Pediatric Hematology and Oncology, vol.26, no.5, pp.381-385, 2009 (SCI-Expanded)

Publication Type: Article / Article
Volume: 26 Issue: 5
Publication Date: 2009
Doi Number: 10.1080/08880010902979233
Journal Name: Pediatric Hematology and Oncology
Journal Indexes: Science Citation Index Expanded (SCI-EXPANDED), Scopus
Page Numbers: pp.381-385
Keywords: Congenital methemoglobinemia, Cyanosis, Cytochrome b5 reductase deficiency
Ankara Yıldırım Beyazıt University Affiliated: No

Abstract

The presence of central cyanosis that is unrelated to cardiopulmonary causes alerts clinicians to a possible diagnosis of methemoglobinemia. Congenital methemoglobinemia due to deficiency of nicotinamide-adenine dinucleotide (NADH)-cytochrome b5 reductase (cb5r) is an autosomal recessive disorder characterized by life long cyanosis.
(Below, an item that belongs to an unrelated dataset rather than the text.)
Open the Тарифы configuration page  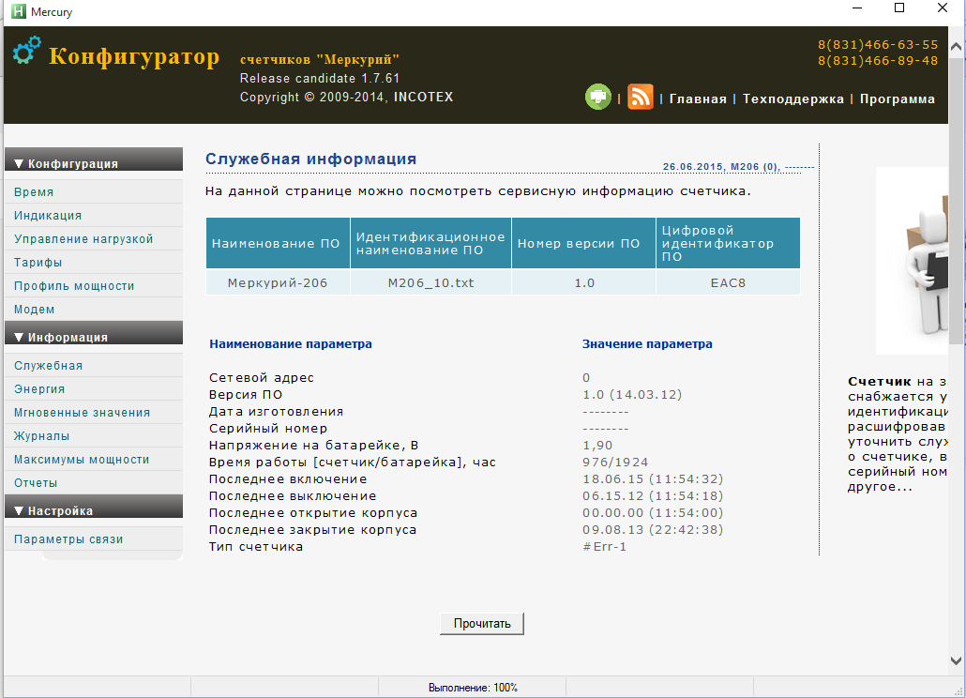(37, 262)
Here we report a six-year old boy who presented with central cyanosis and upon examination revealed a methemoglobin level of 19.0%. Sequencing the CYB5R3 gene identified a homozygous TC transition at base c.653, which changed codon 218 from leucine to proline (L218P) in cb5r protein. Treatment with ascorbic acid relieved the cyanosis and returned methemoglobin levels to normal. © Informa Healthcare USA, Inc.